### Exercise description
The copy you produce must hold every record exactly, and none of the images.

### Provided records
'''

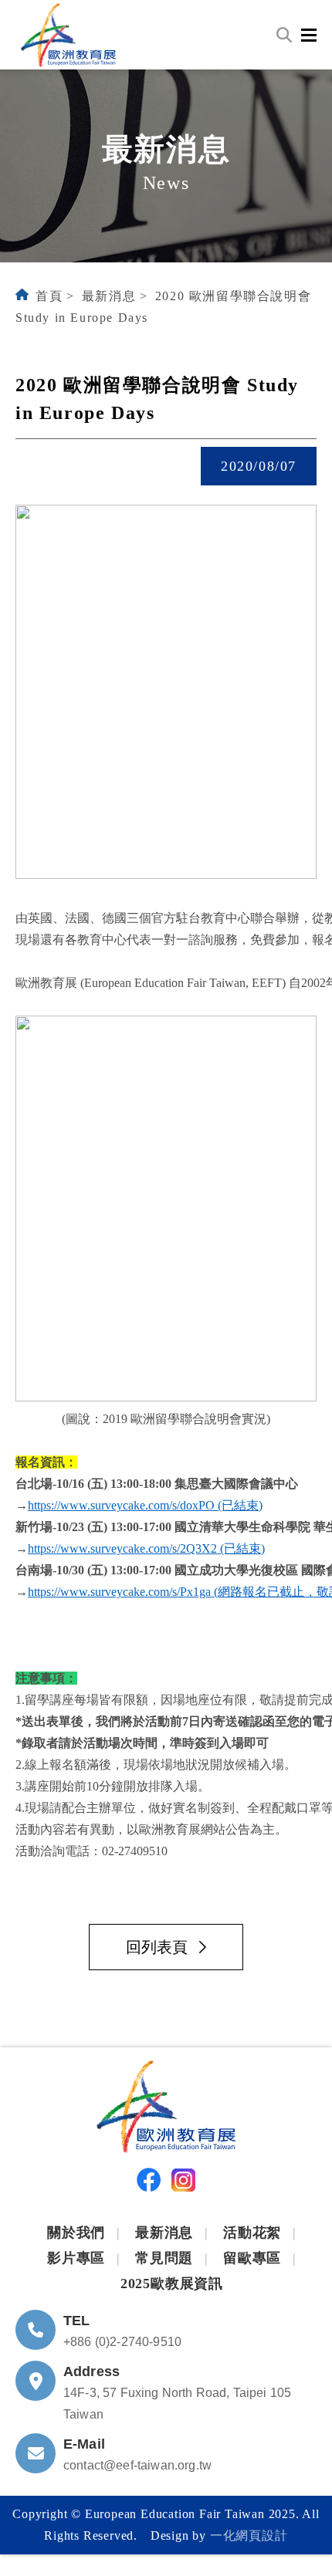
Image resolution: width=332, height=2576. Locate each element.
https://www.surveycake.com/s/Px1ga (119, 1591)
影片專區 (76, 2258)
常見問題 (164, 2258)
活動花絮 (252, 2232)
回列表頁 (157, 1947)
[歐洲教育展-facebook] (149, 2183)
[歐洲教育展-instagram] (183, 2184)
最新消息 (109, 296)
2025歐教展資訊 (171, 2283)
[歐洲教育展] (68, 34)
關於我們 (76, 2232)
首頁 (49, 296)
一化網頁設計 (249, 2535)
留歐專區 (252, 2258)
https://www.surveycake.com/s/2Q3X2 (122, 1548)
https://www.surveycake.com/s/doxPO (121, 1505)
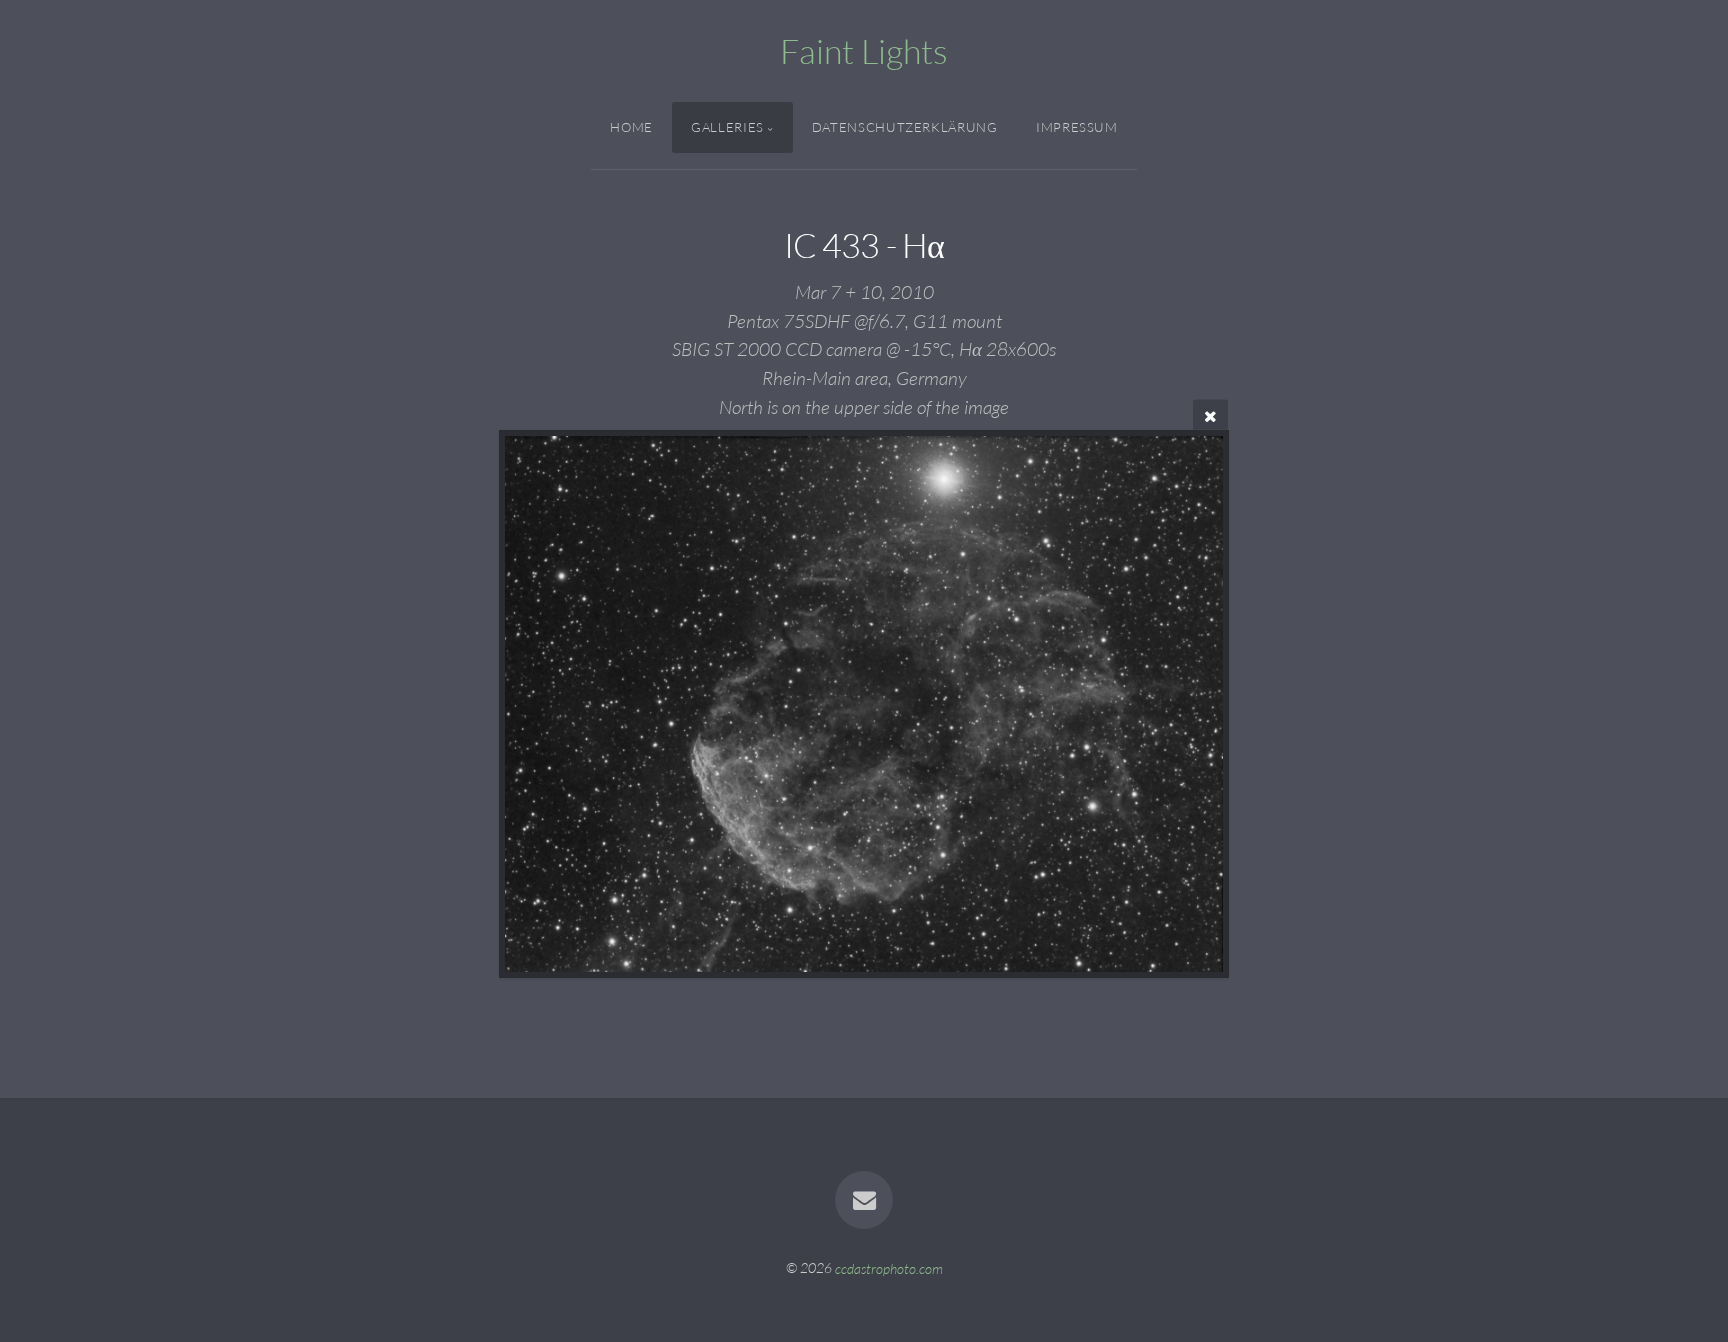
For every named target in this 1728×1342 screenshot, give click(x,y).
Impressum (1077, 127)
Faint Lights (864, 51)
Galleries (727, 127)
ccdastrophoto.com (889, 1267)
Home (631, 127)
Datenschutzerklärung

'''

### Result of this task
Image resolution: width=332, height=2576. Locate each element.
https://www.surveycake.com/s/Px1ga (119, 1591)
影片專區 (76, 2258)
常見問題 (164, 2258)
活動花絮 (252, 2232)
回列表頁 (157, 1947)
[歐洲教育展-facebook] (149, 2183)
[歐洲教育展-instagram] (183, 2184)
最新消息 (109, 296)
2025歐教展資訊 (171, 2283)
[歐洲教育展] (68, 34)
關於我們 (76, 2232)
首頁 (49, 296)
一化網頁設計 (249, 2535)
留歐專區 (252, 2258)
https://www.surveycake.com/s/2Q3X2 (122, 1548)
https://www.surveycake.com/s/doxPO (121, 1505)
For every named target in this 1728×1342 screenshot, give click(x,y).
Impressum (1077, 127)
Faint Lights (864, 51)
Galleries (727, 127)
ccdastrophoto.com (889, 1267)
Home (631, 127)
Datenschutzerklärung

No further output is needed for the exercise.